Before everyone starts thinking I’m a saint for all my healthy eating efforts, I have to admit I have cracked. I can no longer cook dinner. I made a lovely German Oktoberfest-ish meal last night (grilled bratwurst, red cabbage ‘n apples, German potato salad) and ate approximately one piece of apple and one piece of potato. I lay on the couch playing the ‘What Sounds Good?’ game (where I run through every single imaginable edible item on the planet and gauge my gag reflex), and all I could come up with was a McDonald’s cheeseburger. So Quiet, patient and supportive as always, loaded me into the car and chauffeured me through the drive through. I didn’t even want the fries. Just the cheeseburger. I mean, two cheeseburgers. And an orange drink. And a caramel sundae. With nuts. So maybe I do want some protein after all.

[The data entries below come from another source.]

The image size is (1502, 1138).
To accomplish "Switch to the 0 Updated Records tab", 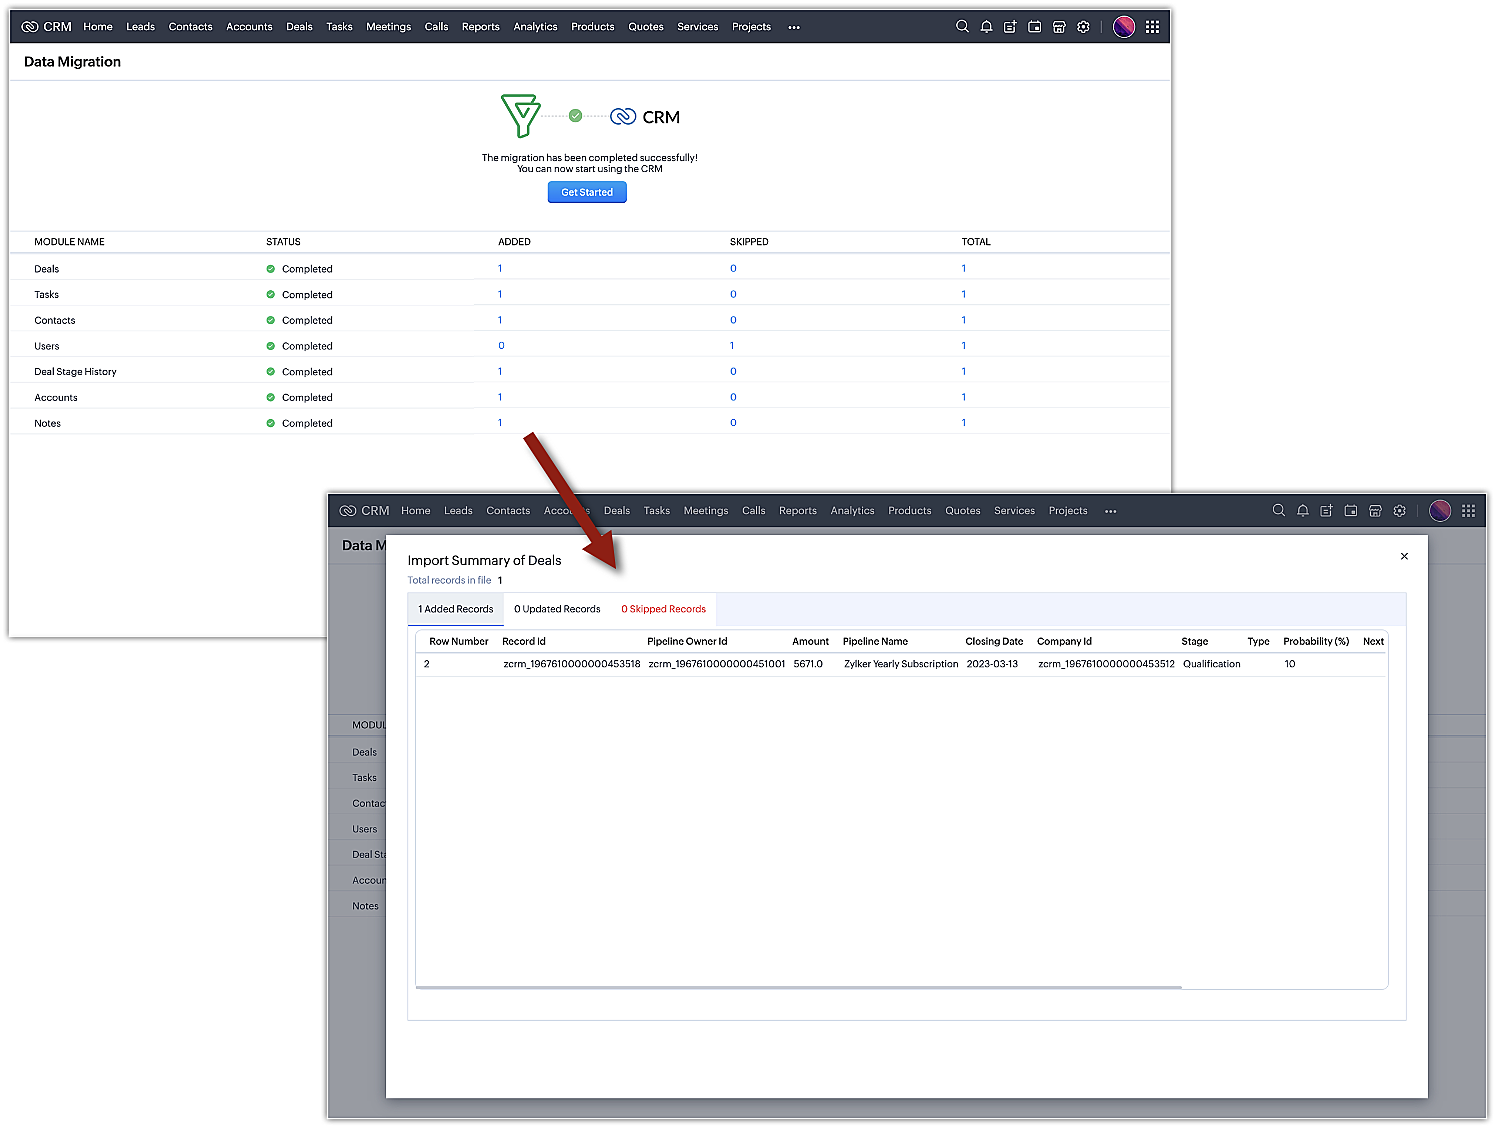I will tap(557, 609).
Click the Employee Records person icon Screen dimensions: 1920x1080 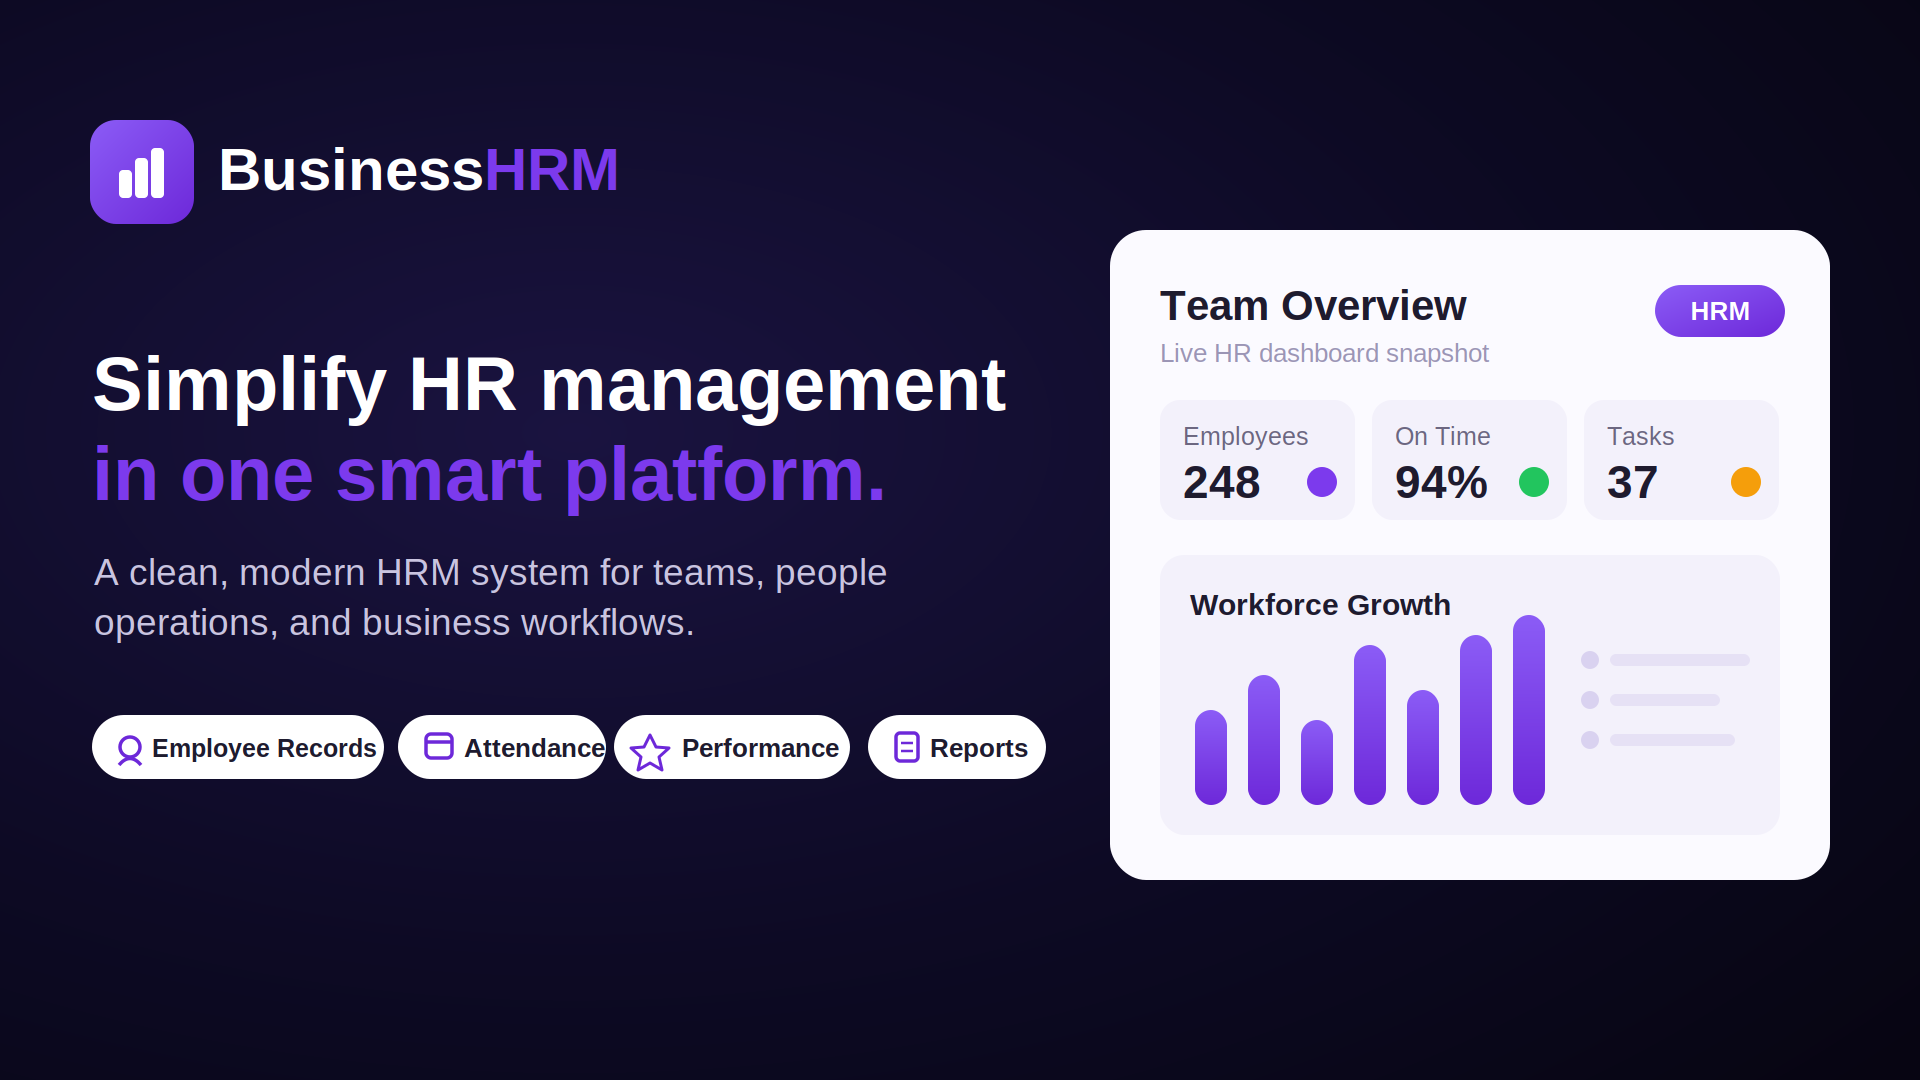[x=130, y=750]
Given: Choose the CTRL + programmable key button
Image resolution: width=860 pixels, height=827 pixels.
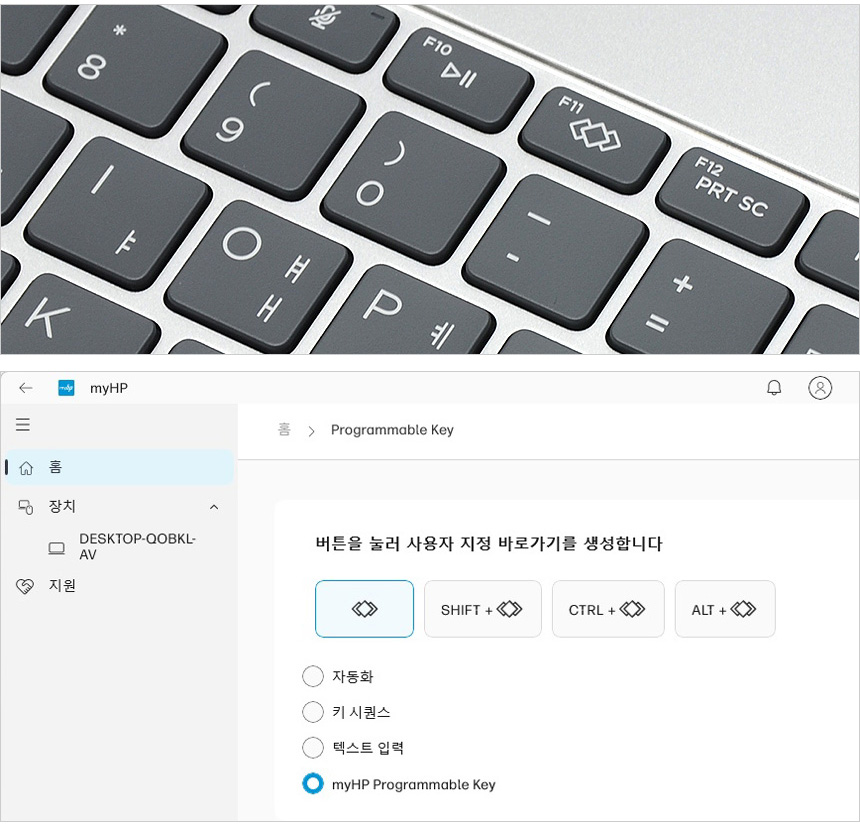Looking at the screenshot, I should click(608, 609).
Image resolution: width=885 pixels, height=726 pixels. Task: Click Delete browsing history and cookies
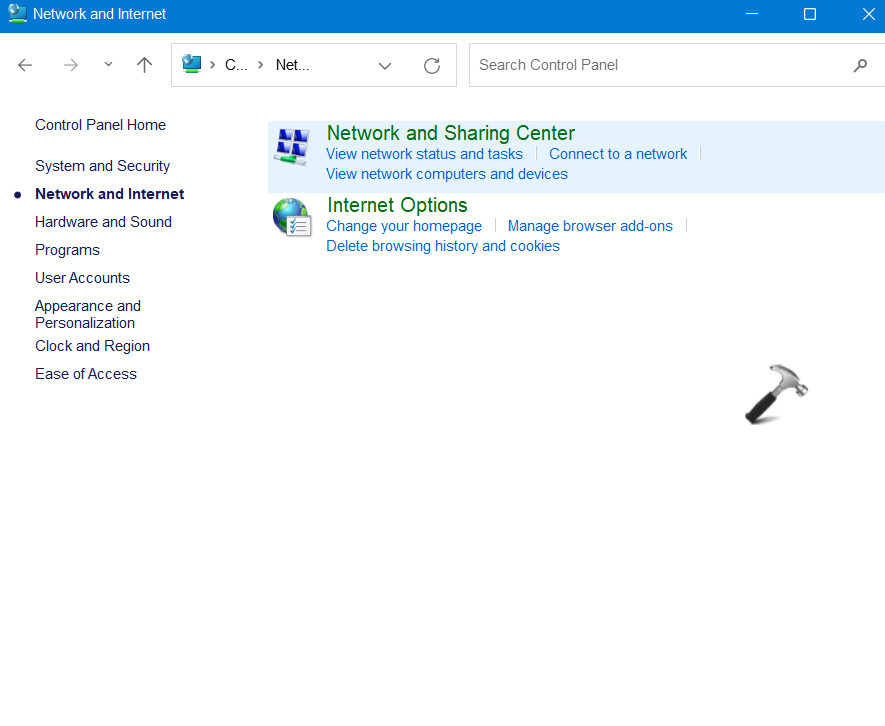[443, 246]
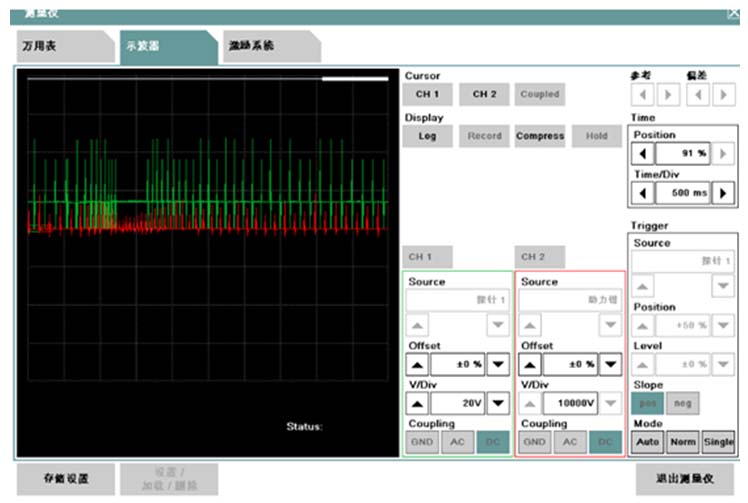Expand CH 1 V/Div down arrow at 20V
Screen dimensions: 748x503
point(497,404)
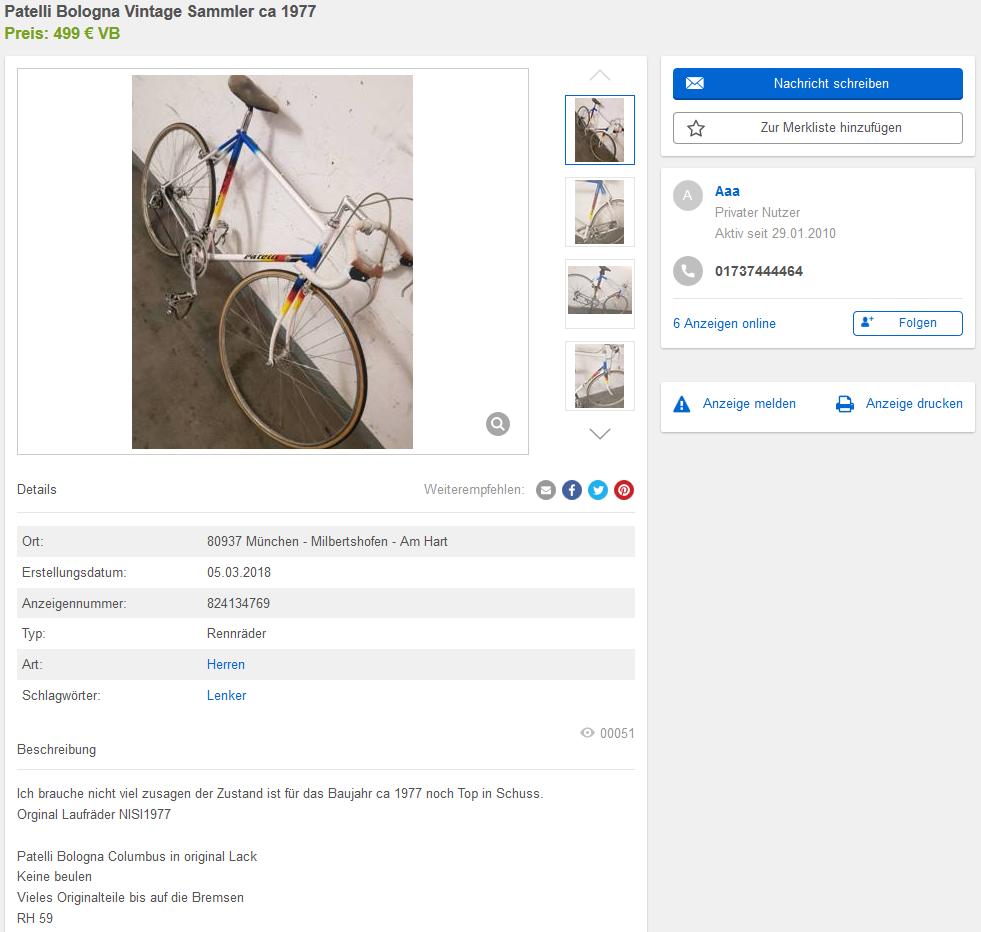The width and height of the screenshot is (981, 932).
Task: Click the Herren category link
Action: click(x=226, y=664)
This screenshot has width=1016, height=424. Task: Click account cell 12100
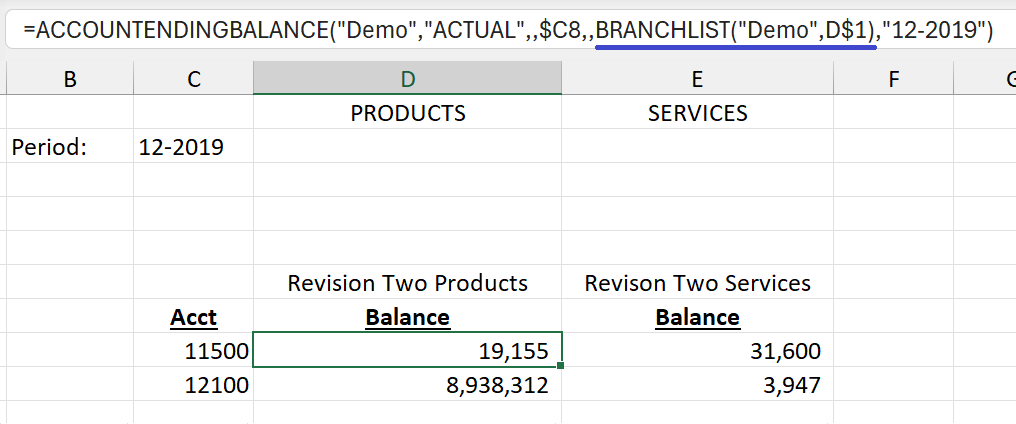(x=194, y=385)
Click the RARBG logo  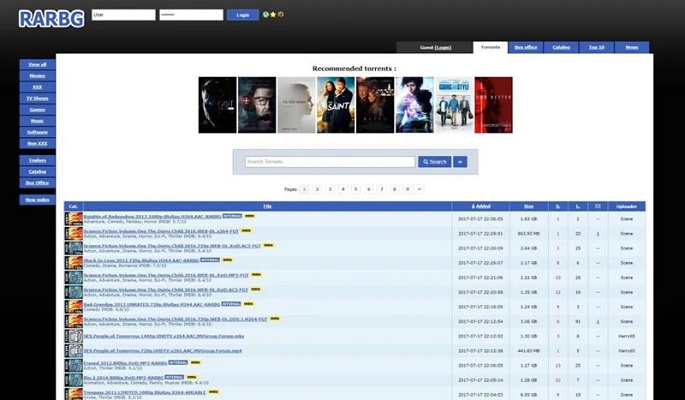tap(52, 18)
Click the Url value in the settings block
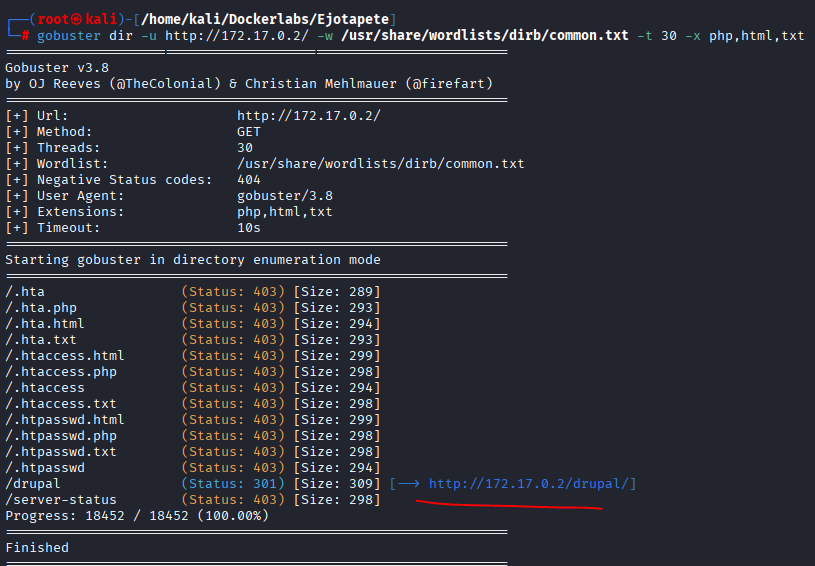 click(309, 116)
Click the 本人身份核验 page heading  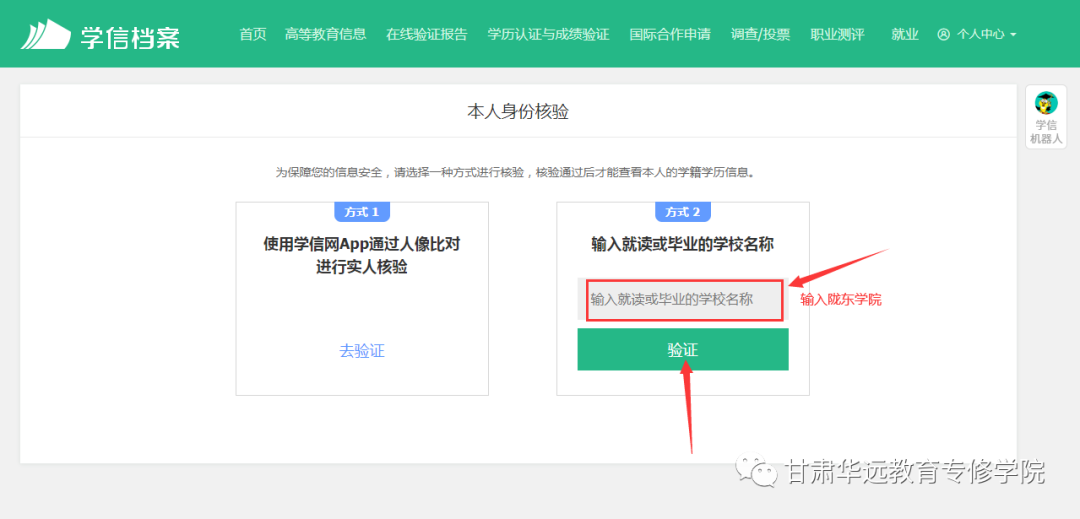[x=518, y=112]
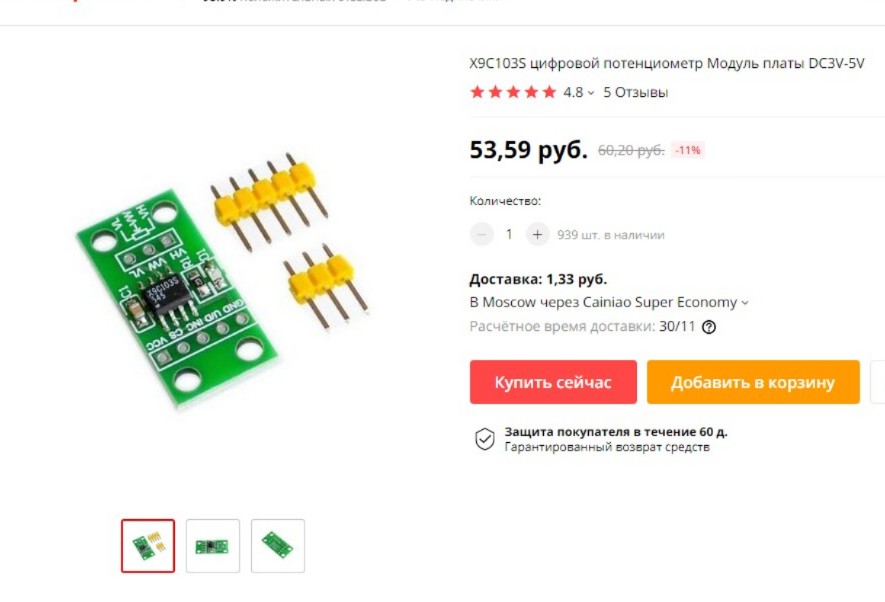Image resolution: width=885 pixels, height=602 pixels.
Task: Select the third thumbnail showing angled board
Action: click(x=278, y=546)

Today I thought I was being smart and boiled some fresh ginger with a little honey, since the nausea started early (normally it doesn’t hit until after lunch, so I have time to get at least one healthy meal down). It didn’t work. I apparently wanted nothing but Taco Bell, for which I blame their latest commercial. I resignedly drove to the closest Taco Bell, only to find that it had burnt down or been blown up or something, as there were few walls, no roof, and positively no drive through. I decided that chicken was a decent compromise but forgot to ask my stomach. When I got home with Chick-Fil-A, I was a very unhappy girl. The lemonade was awesome (mmm, I wish I had more lemonade), but everything else was too greasy or too icky or too creamy or just gross to me. So now I’m sipping water and wondering what I am going to do in a few hours when I need to eat something before my AQUAMOMS CLASS!!!!! I am so excited. I can’t wait. Maybe I’ll try the egg-on-toast I’ve been craving, and just force it down. Omg, I hope I don’t barf in the pool, that would be a lousy first impression for all the moms-to-be I want to befriend. “Hi, my name is… hurghalahhrrffblrtgark!”.
I really, really need a hobby. I am making myself insane thinking about the Potential Person, plus I just plain need to get out of the house. I can’t do the Dive Club or the Cooking Club anymore. Maybe I’ll look at stupid Meetup this afternoon. It’s not like I can focus on doing work or anything. Thank god I’m still in that honeymoon new job phase, where I can delude my boss into believing I’m totally overwhelmed still with duties from my previous position.
Heading into 7 weeks. That means 8 weeks until I tell everyone. Because then that's just past the 'real' 12 weeks (this thing where docs measure from your LMP (last bloody event) is just ridiculous, I know exactly the moment I conceived so why can't I count from there?). Plus I love the idea of telling my mom in person, Thanksgiving weekend. Man, I still hope my parents are planning to be in Ohio.